In another story by The Washington Post, the employee who may have unknowingly helped in leaking out the data had worked at the NSA's Tailored Access Operations unit, until he was fired in 2015. Trying to connect the dots, The Washington Post also added that this could be the same individual who was arrested back in 2015 for walking out with about 50 terabytes confidential data. Harold T. Marton III was arrested by the FBI, but never identified.

According to Reuters, the NSA declined to comment citing agency policy, which prevents the organisation commenting on its "affiliates or personnel issues".

So far, none of the reports have been verified and are based on unnamed sources. Kaspersky had earlier denied allegations of helping the Kremlin conduct espionage. Products made by Kaspersky Labs were banned from US networks just last month over suspicion of the same.

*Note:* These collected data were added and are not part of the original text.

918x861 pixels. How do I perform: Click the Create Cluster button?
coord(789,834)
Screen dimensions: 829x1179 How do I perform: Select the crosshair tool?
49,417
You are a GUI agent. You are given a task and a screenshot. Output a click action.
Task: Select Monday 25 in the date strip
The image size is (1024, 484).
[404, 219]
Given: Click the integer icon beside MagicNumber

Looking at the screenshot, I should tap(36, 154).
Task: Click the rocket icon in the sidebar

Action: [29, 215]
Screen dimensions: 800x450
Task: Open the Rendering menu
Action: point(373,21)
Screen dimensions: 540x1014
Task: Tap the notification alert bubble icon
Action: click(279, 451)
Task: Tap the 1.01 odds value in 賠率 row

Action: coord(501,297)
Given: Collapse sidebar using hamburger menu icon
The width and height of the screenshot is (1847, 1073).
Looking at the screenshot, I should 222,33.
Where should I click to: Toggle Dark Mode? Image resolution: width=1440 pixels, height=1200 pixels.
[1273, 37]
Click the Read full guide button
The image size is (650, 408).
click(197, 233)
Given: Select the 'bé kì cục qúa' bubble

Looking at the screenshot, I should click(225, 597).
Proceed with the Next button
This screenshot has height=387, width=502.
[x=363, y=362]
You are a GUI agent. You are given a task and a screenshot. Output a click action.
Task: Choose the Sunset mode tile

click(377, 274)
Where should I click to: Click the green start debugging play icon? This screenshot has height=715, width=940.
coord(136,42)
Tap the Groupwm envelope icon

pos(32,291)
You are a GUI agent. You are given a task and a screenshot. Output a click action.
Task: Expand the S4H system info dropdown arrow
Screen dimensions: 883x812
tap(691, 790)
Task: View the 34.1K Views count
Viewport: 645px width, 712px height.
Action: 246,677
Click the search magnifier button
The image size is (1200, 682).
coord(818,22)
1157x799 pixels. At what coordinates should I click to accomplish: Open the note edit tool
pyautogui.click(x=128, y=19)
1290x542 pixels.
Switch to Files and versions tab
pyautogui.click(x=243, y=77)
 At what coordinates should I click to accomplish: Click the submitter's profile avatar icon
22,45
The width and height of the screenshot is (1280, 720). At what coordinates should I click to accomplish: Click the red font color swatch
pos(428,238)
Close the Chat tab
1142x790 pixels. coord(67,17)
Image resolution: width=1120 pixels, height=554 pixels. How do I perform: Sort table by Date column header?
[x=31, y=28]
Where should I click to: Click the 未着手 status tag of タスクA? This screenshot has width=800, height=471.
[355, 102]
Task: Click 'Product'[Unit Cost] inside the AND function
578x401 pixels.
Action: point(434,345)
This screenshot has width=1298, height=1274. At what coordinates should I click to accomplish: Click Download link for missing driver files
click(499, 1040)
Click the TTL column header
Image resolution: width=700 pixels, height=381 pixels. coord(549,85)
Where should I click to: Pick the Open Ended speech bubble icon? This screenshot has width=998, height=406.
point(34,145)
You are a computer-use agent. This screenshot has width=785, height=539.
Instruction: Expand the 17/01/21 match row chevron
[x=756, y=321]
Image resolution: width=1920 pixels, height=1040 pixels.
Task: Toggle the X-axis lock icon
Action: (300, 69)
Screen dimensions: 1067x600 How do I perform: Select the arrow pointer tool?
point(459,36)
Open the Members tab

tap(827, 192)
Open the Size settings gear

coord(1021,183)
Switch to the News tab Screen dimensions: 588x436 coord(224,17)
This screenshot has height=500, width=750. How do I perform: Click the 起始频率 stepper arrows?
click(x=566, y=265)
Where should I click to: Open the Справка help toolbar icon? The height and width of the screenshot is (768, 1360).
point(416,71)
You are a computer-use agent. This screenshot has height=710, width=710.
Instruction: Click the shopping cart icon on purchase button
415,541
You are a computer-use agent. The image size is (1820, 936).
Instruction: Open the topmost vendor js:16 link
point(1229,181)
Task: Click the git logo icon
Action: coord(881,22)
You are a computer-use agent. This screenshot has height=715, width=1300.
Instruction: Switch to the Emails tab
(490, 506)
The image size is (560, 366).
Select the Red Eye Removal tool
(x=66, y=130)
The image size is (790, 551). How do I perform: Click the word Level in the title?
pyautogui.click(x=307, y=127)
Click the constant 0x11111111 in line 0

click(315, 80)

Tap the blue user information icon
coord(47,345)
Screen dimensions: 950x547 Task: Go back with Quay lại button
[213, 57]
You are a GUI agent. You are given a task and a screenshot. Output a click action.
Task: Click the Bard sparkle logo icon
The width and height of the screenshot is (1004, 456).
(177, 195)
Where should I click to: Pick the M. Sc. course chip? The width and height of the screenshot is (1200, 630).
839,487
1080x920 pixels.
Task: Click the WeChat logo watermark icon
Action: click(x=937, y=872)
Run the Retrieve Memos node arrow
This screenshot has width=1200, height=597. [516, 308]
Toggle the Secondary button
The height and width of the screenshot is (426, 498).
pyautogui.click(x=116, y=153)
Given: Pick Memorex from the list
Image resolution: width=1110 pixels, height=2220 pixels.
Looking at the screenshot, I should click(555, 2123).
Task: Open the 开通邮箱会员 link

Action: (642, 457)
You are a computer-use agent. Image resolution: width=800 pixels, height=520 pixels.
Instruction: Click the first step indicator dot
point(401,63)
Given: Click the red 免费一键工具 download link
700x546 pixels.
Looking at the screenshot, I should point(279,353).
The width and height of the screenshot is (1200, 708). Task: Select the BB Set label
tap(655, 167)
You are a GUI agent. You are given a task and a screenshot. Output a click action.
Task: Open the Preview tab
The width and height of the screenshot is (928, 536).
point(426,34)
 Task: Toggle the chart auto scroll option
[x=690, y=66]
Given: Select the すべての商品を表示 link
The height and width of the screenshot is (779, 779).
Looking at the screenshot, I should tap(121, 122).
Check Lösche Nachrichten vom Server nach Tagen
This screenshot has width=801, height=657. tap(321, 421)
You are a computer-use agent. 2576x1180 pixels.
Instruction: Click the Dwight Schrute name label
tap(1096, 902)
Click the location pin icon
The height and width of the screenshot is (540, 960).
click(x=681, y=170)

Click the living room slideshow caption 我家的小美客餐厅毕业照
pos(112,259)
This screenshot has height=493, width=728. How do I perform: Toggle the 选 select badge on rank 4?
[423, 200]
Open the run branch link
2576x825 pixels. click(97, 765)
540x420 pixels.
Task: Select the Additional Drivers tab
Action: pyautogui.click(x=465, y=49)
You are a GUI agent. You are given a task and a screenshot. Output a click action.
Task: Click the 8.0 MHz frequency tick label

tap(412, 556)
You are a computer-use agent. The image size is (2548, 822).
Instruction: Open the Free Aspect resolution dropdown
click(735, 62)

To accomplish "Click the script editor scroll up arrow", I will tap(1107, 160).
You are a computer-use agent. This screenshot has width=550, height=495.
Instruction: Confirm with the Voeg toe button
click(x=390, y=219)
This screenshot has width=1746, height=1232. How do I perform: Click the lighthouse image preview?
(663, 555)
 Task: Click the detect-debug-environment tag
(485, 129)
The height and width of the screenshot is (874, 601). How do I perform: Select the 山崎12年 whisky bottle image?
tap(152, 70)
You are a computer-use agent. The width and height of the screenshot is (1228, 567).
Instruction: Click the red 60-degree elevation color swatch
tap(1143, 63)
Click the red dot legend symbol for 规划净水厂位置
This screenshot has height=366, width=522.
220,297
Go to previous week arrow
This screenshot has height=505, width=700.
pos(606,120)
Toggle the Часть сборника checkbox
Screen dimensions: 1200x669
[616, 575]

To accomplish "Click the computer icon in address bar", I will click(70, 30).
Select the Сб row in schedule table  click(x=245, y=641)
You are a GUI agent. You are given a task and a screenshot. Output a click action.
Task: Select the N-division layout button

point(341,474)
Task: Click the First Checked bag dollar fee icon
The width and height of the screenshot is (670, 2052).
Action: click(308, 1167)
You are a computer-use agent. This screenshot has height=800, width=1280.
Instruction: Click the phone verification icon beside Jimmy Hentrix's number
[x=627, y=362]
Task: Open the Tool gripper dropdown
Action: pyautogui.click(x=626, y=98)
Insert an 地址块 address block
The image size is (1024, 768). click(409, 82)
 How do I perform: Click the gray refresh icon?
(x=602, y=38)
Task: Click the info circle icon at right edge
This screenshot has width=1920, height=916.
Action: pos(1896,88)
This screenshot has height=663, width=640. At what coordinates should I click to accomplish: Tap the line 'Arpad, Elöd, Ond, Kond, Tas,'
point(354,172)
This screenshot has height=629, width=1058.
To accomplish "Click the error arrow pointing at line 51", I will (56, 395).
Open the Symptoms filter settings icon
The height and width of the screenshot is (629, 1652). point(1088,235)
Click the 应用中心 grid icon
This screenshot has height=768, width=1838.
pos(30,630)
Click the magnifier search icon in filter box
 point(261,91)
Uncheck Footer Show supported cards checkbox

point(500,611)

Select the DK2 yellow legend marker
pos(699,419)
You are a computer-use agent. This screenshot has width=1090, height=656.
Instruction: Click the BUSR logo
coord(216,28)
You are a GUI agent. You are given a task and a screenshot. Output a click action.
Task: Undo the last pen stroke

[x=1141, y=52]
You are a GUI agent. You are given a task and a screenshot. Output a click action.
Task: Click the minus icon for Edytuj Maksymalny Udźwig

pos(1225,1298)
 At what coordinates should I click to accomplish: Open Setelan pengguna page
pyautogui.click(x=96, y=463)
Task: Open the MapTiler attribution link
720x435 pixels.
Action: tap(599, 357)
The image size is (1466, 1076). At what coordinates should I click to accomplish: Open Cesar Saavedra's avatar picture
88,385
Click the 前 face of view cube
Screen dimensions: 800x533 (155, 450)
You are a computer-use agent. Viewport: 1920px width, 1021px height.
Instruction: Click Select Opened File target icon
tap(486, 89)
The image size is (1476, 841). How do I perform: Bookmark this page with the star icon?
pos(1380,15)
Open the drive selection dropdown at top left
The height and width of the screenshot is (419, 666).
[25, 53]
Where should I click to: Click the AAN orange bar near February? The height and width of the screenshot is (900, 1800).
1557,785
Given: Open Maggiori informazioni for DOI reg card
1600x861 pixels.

Kaspersky has put out a statement saying, "Kaspersky Lab has not been provided any evidence substantiating the company's involvement in the alleged incident reported by the Wall Street Journal on 5 October, 2017, and it is unfortunate that news coverage of unproven claims continue to perpetuate accusations about the company. As a private company, Kaspersky Lab does not have inappropriate ties to any government, including Russia, and the only conclusion seems to be that Kaspersky Lab is caught in the middle of a geopolitical fight."

According to The Register, Matthew Hickey, the co-founder of British security concern Hacker Shop, Kaspersky could be blameless in the whole situation as the security software was just doing its job. According to him, Kaspersky has detected many NSA tools being used in the wild, and the FSB (the Russian spy agency) could be knowing that. "The Kaspersky statement holds no punches and makes it clear they don't cooperate with governments. I'm inclined to believe them, their software is top grade at detection of new threats, and is notoriously difficult to bypass," said Hickey.

Another cybersecurity expert Matt 'Pwn all the Things' Tait, the case sounds more like Kaspersky doing a basic tracking of an advanced perception threat than doing surveillance for Russian hackers.